Preuve contraire : l’échec partout du « communisme » sans communisme, ce « socialisme » mensongèrement donné pour « première phase du communisme » quand il lui tournait le dos sur tous les points essentiels – pas d’appropriation collective des moyens de production parles travailleurs associés mais leur confiscation par une nouvelle couche privilégiée, pas de dépérissement de l’État mais l’instauration d’un despotisme, et en fait d’émancipation des consciences, une mystificatrice idéologie officielle dépolitisante. Ce qui a été disqualifié par l’histoire n’est pas un communisme qui jamais ne fut « essayé » mais le socialisme sous toutes ses variantes, sans oublier les variantes social-démocrates, c’est-à-dire la promesse intenable d’une désaliénation ne s’en prenant pas au fond même des aliénations majeures. Un seul dirigeant a vu clair au20esiècle dans cette cruciale question du communisme : Lénine, mais dans un contexte où n’existait aucune de ses pré conditions nécessaires. Après quoi tout a été enseveli dans le « socialisme scientifique » stalinisé.

Le concept du communisme nous est encore si peu familier que beaucoup d’entre nous ne peuvent s’empêcher d’y voir un « idéal », une « utopie », oubliant l’essentiel : il s’agit avant tout d’un mouvement réel. On objecte : mais comment dire réel un mouvement qui n’existe pas encore ? C’est simple : il n’existe pas encore, hélas, comme mouvement conscient de forces sachant en faire leur visée concrète, mais comme mouvement inconscient de l’histoire, sa réalité crève les yeux. Exemple : « à chacun selon ses besoins », utopie ? Mais les révolutions en cours de la productivité réelle annoncent en clair comment une production de prodigieuse efficacité, à condition d’être délivrée des colossaux gâchis capitalistes et réorientée vers les besoins de tous, peut en faire au cours même de ce siècle une réalité naissante. De semblables pistes de réflexion s’entrouvrent partout – rôle décisif des savoirs dans le travail et dépassement du salariat, Internet et démocratie, révolution biomédicale et santé pour tous, métissage étendu et émergence concrète d’un genre humain… Le capital est à la fois le pire ennemi de toute avancée communiste et le très involontaire fourrier de ses pré conditions – Marx et Engels l’avaient déjà bien vu dans le Manifeste.

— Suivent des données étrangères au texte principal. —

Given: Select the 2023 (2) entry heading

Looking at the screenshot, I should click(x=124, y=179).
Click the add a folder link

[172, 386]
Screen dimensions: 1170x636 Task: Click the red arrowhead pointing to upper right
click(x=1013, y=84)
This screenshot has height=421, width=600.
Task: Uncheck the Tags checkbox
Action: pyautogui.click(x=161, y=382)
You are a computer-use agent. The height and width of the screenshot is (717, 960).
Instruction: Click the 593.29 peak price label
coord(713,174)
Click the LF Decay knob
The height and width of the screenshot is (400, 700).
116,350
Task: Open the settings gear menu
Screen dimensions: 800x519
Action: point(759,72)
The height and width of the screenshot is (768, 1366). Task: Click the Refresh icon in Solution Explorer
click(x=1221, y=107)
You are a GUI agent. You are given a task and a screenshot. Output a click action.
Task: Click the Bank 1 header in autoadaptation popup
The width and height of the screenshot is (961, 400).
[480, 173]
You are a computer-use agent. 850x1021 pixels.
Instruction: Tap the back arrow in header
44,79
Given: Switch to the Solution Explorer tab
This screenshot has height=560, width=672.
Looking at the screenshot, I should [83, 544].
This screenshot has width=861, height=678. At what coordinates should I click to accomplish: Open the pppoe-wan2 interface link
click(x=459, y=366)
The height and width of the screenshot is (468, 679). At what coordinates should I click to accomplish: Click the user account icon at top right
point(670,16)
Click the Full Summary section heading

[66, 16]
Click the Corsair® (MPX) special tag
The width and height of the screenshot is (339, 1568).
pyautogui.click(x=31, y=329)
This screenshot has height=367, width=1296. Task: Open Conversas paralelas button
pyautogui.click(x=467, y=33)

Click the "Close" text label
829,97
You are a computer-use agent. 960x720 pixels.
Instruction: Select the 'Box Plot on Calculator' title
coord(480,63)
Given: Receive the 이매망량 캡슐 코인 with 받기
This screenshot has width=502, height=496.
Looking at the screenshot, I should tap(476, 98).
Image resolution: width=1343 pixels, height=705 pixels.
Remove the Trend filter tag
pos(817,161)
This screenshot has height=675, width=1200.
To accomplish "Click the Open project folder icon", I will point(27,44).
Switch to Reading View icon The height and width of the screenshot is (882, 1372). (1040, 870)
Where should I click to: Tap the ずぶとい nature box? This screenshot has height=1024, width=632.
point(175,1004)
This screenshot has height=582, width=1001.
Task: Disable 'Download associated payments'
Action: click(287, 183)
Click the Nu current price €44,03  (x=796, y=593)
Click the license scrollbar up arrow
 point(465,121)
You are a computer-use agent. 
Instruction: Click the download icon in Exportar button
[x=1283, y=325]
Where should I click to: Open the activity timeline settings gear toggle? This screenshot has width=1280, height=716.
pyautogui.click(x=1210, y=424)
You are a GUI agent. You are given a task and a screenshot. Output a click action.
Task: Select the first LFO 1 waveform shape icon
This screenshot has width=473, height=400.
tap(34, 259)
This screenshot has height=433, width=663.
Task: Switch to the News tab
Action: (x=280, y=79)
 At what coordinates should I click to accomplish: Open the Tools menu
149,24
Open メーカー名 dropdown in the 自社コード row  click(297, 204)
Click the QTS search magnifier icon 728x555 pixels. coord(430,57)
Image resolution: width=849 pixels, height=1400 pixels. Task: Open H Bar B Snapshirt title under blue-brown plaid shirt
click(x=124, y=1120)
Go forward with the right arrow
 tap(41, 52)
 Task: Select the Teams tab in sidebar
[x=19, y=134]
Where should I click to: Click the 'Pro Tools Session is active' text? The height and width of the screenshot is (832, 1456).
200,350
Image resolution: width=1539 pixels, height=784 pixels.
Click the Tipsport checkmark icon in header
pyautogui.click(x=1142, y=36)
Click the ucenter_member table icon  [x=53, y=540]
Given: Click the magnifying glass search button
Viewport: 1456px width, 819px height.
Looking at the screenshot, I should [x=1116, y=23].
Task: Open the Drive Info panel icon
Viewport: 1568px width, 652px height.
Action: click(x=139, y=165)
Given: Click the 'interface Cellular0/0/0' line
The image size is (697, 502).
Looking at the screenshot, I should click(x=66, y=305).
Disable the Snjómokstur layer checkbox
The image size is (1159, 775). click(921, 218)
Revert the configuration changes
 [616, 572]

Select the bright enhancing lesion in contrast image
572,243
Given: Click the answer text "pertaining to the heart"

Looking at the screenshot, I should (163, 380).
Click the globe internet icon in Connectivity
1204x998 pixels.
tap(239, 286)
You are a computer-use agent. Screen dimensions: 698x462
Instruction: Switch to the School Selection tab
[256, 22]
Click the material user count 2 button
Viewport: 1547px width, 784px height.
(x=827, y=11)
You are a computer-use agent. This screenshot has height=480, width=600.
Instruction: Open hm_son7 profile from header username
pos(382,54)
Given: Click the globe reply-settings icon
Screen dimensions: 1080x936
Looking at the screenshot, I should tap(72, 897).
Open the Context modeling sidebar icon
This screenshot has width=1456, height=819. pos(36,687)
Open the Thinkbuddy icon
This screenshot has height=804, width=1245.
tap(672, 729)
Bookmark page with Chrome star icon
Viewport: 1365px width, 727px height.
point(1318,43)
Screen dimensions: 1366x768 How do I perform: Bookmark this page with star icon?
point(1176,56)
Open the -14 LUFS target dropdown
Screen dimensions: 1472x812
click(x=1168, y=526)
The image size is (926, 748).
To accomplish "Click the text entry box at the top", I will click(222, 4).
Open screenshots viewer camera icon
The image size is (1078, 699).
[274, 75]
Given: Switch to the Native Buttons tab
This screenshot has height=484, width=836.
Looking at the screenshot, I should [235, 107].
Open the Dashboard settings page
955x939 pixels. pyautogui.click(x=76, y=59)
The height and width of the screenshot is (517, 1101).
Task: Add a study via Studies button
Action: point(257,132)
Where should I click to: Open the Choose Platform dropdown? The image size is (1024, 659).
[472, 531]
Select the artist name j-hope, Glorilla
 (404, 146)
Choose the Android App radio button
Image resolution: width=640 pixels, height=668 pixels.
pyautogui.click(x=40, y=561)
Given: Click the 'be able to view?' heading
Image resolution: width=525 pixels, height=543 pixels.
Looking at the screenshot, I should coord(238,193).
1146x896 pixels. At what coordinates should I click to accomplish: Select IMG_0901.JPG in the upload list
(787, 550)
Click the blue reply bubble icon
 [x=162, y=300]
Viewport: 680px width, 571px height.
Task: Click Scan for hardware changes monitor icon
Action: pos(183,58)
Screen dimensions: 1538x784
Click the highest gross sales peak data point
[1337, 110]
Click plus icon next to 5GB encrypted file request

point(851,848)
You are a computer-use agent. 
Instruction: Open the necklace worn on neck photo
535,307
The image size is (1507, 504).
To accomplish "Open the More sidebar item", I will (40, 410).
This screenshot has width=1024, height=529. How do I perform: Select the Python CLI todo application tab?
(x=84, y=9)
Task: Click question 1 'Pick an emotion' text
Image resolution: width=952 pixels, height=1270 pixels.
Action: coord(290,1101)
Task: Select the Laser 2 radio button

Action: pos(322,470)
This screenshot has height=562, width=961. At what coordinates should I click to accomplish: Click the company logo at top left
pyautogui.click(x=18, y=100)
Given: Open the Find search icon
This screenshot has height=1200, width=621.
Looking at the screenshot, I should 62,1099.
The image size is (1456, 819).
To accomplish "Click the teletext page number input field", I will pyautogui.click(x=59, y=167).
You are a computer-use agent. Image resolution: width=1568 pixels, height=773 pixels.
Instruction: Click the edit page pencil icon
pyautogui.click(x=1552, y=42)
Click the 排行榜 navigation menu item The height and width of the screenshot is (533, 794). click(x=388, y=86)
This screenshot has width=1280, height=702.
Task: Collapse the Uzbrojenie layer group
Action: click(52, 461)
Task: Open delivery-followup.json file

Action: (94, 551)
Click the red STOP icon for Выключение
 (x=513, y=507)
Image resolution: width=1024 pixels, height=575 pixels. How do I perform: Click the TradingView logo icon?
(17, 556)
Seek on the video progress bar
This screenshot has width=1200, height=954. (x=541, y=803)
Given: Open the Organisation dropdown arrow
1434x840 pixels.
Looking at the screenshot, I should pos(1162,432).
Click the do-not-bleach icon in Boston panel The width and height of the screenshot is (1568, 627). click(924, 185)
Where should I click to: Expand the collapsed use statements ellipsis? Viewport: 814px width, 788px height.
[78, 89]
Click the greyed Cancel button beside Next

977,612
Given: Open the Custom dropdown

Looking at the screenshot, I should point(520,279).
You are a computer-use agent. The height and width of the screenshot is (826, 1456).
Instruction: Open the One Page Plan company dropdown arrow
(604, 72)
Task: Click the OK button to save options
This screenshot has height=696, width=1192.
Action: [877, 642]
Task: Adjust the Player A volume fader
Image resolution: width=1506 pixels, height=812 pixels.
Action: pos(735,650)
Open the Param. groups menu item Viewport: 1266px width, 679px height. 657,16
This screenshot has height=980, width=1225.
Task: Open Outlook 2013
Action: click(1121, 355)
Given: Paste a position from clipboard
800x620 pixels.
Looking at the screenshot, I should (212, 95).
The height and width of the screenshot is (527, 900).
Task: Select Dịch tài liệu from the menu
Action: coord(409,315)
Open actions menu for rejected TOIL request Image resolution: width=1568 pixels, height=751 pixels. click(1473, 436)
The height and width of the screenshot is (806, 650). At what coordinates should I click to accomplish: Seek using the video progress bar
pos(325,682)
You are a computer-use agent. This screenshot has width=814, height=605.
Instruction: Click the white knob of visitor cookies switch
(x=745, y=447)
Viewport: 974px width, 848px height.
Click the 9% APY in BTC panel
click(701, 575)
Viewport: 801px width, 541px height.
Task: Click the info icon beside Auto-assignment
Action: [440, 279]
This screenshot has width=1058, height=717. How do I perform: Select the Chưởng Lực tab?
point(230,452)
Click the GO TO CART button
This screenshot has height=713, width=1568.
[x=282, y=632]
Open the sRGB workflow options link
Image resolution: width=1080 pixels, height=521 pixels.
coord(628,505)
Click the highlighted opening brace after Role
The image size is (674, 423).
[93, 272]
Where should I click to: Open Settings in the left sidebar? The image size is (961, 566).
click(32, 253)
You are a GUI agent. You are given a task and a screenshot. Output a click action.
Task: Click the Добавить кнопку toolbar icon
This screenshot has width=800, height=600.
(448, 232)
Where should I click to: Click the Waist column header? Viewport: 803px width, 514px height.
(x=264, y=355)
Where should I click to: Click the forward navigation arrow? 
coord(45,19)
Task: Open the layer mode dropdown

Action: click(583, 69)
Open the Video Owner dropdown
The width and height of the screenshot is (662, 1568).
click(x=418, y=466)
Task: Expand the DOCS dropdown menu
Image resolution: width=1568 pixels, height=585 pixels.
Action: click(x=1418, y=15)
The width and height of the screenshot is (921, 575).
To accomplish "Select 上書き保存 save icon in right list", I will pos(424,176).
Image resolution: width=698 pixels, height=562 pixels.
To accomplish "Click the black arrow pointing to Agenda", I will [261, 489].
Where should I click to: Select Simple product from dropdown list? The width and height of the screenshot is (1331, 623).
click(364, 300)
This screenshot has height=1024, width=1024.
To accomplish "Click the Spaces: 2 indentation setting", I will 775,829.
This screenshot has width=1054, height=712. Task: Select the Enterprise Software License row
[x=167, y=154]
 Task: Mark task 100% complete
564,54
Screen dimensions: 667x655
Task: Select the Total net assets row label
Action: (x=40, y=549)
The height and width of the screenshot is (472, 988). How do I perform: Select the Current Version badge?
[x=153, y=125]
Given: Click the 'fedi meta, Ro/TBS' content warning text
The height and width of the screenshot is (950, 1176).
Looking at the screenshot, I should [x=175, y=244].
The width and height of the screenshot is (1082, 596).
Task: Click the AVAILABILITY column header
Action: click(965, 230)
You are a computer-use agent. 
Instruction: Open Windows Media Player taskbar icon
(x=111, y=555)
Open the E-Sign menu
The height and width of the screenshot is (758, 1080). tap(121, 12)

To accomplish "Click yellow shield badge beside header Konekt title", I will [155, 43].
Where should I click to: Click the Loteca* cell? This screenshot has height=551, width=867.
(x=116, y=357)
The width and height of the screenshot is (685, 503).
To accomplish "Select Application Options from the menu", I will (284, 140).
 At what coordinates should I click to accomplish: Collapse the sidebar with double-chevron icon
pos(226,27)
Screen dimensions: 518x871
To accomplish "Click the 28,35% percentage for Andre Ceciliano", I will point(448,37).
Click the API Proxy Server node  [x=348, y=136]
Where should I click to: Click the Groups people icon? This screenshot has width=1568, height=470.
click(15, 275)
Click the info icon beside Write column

Oui, le communisme n’attend que nous pour devenir mouvement consciemment réel.

Des vues stratégiques d’une foncière nouveauté.

Un texte individuel comme celui-ci ne peut bien entendu se proposer de faire ce que seule produira une vaste élaboration collective. Mais simplement considérer de façon attentive l’idée de base que le communisme est le mouvement réel dépassant toutes les grandes aliénations historiques de l’humanité, on voit se dessiner plusieurs vues stratégiques cardinales en rupture avec ce que furent trop longtemps les nôtres.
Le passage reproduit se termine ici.